The law does not allow contract workers to be employed in activities that are of “a permanent and repetitive nature”. However, this rule is observed mostly in violation. Small ancillary units have up to 90 percent of contract workers. Do the unions fight for the cause of the contract labourers? Yes and no. It suits permanent workers if some strenuous jobs are done by temps. If he protests, the company can summarily sack him but he forms an important part of the eco-system. In the garb of gaining more clout with the company, reducing the head count of contract labour by making them permanent is an evergreen issue for unions.

Haryana: The State of Discontent
Tough Road Ahead
Workers are influenced by politics from the outside,” says Surinder Kapur, chairman and managing director of Sona Koyo, an auto parts manufacturer. “To my mind, the problem in India is that there is no exit policy. So the workers don’t care, the management takes a tough position and in the end, it is the suppliers and customers who suffer,” he adds.

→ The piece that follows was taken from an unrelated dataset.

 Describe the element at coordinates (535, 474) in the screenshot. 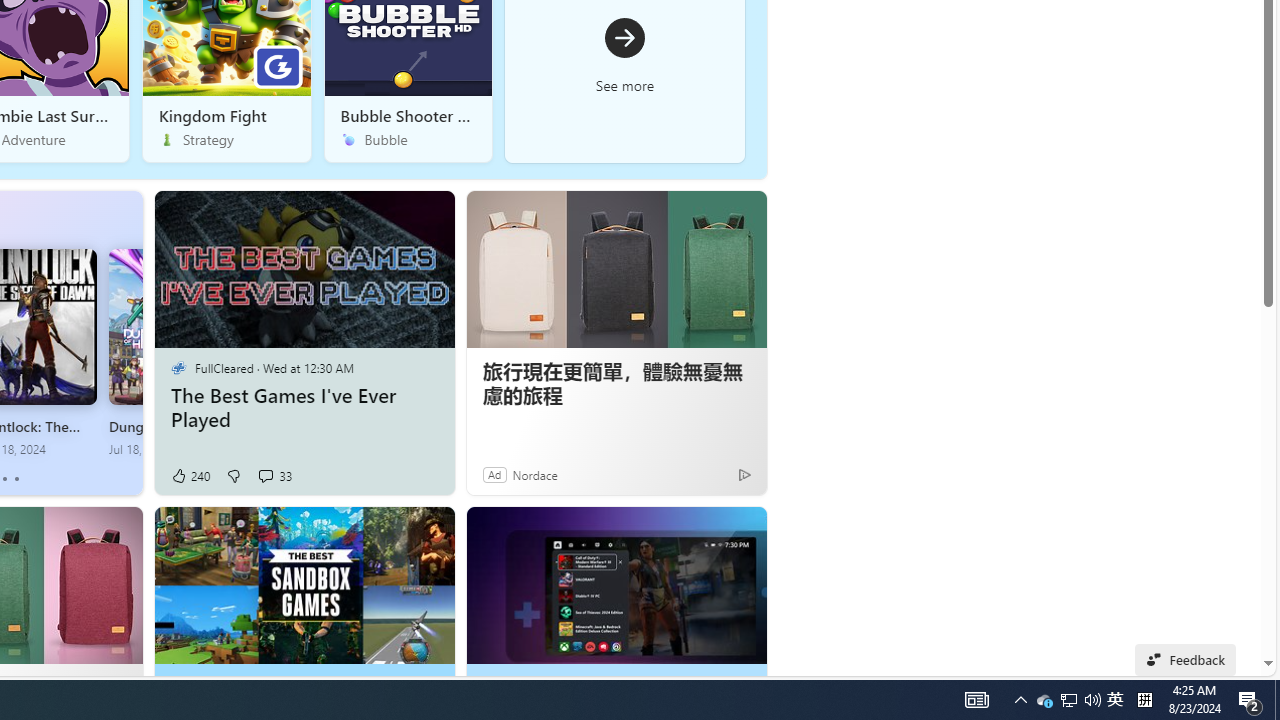

I see `Nordace` at that location.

It is a fair point. For instance, who will be accountable for the Rs. 500 crore losses that Maruti has incurred? Nobody. “It is not that the manager’s salary in the management goes down or the workers’ wages are reduced. Here is a reason for industrial policy to change in India,” says Kapur.

Back at Maruti, Shiv Kumar is supposed to be the general secretary of the new union at the company’s Manesar plant. The new union’s registration is still pending and the Maruti management has made it quite clear that they will not allow a new union.

What Shiv Kumar and the rest of the comrades in Shop No. 19 are discussing is how best they can get workers in the Manesar plant to sign the union membership form. This form is nothing but a cover letter of the AITUC constitution stapled with five blank papers on which Shiv Kumar needs to get the signatures of the workers. They want to do it silently without the knowledge of the Maruti management. This means laying out tables and getting workers to sign is out of question. So is holding workers back before or after a shift. Also, the problem is that the Manesar plant has more than 10 divisions, so logistics is tough.

Gaur has a smart idea. “Do it in the bus,” he says. The idea is that once the workers sign the membership form, one set of the document, the original, will be sent to the management to inform them of AITUC’s strength and the other to MUKU. That’s how the union will get recognised.

“Labour unions are a reality and companies have to accept it sooner or later,’’ says Anil Kumar. He may well be right.